• **Exercise**
Look for the line containing "This screenshot has height=244, width=326." and the line containing "Open the Disc menu" in the entries below. Copy those two and all lines between them exactly, leaving out pictures.

Dataset entries:
---------------

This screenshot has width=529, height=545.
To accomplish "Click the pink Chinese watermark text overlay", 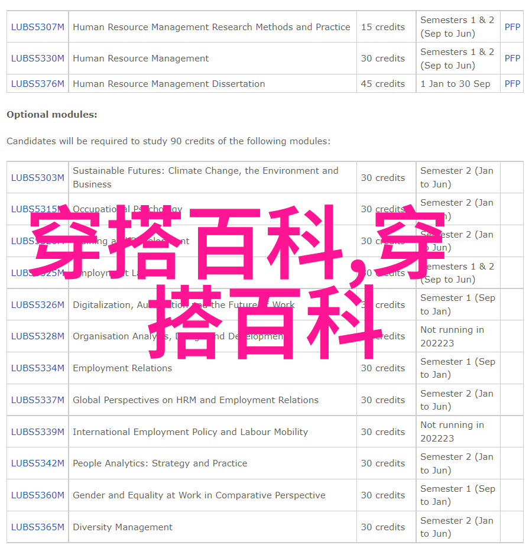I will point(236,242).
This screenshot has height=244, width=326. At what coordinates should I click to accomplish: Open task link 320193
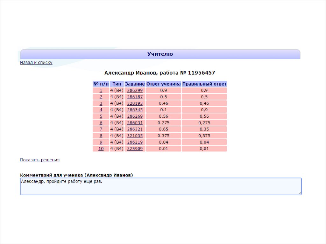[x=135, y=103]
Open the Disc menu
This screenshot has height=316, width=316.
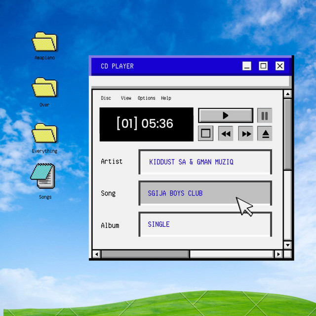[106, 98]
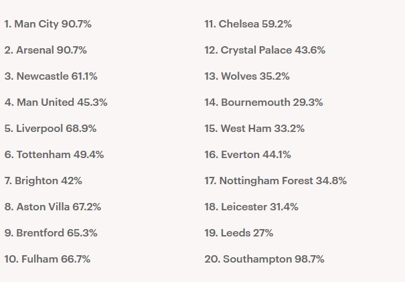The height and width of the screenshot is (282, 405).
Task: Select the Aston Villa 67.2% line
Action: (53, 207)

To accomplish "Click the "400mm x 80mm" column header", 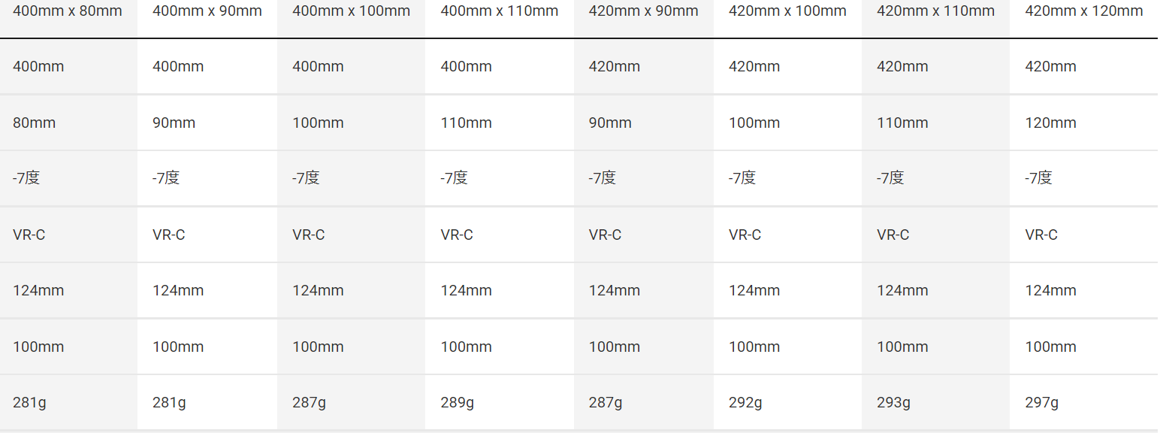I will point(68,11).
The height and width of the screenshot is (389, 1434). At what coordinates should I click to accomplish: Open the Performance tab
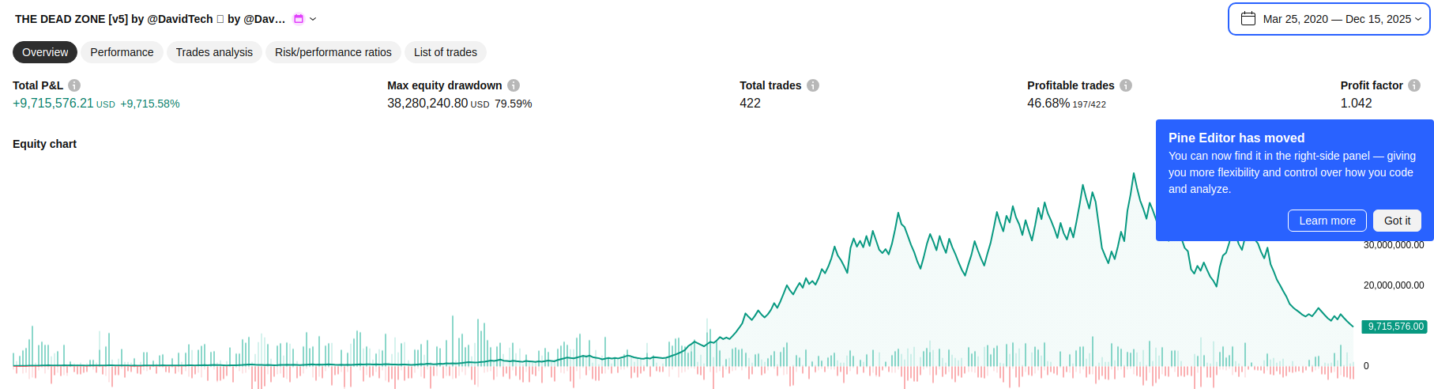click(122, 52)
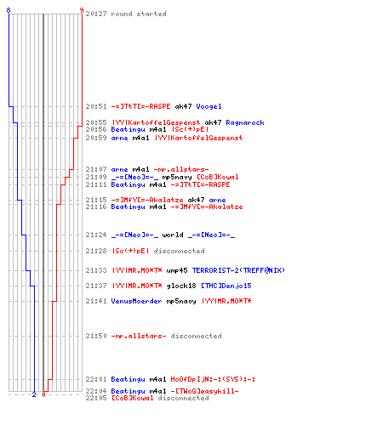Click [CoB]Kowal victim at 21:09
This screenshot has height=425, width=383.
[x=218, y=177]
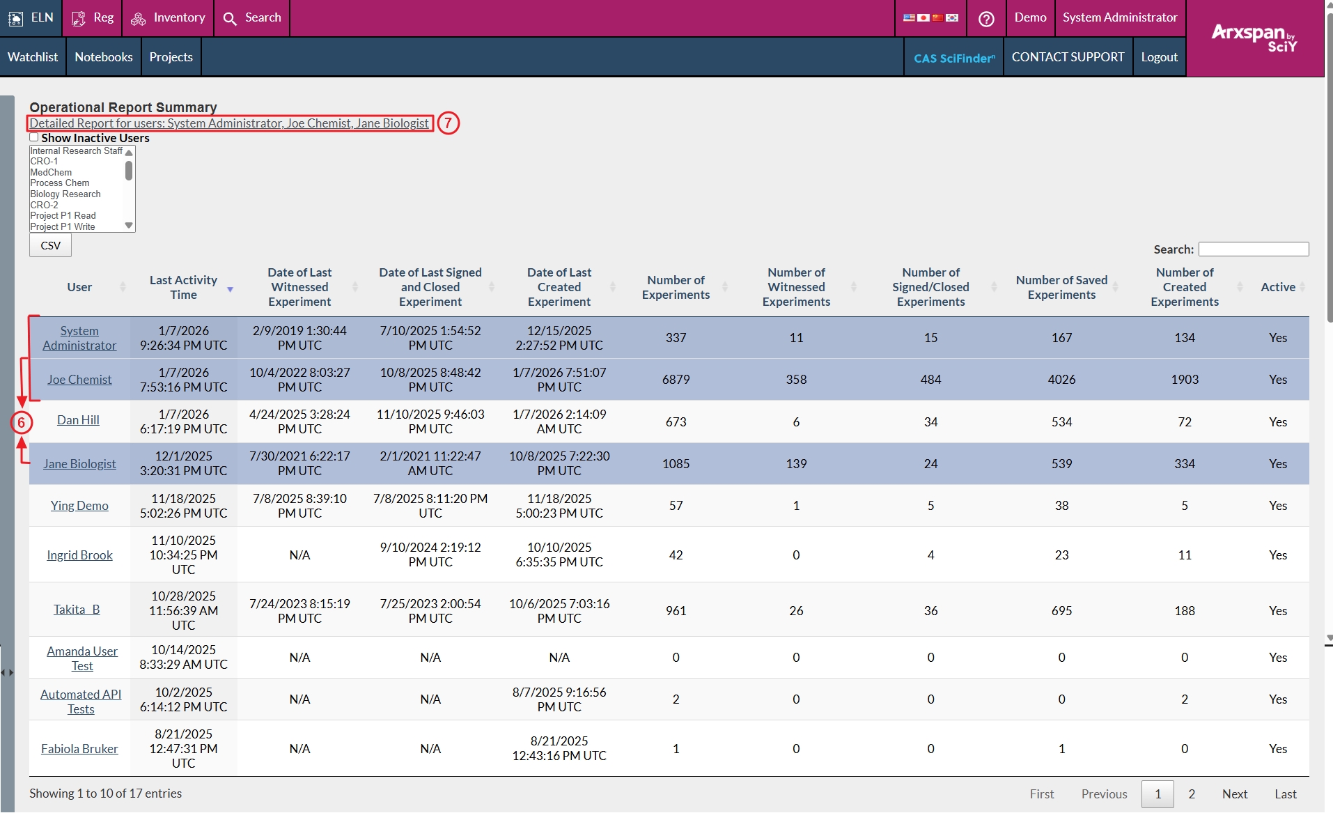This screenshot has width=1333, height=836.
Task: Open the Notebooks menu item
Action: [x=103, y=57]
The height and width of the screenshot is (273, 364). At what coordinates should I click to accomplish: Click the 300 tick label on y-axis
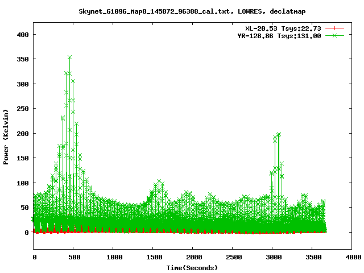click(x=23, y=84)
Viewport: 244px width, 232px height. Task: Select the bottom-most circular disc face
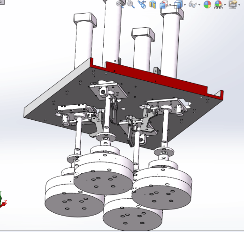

---------------

• **Answer space**
This screenshot has height=244, width=326. At what coordinates should I click to accomplish: Open task link 320193
[x=135, y=103]
Open the Disc menu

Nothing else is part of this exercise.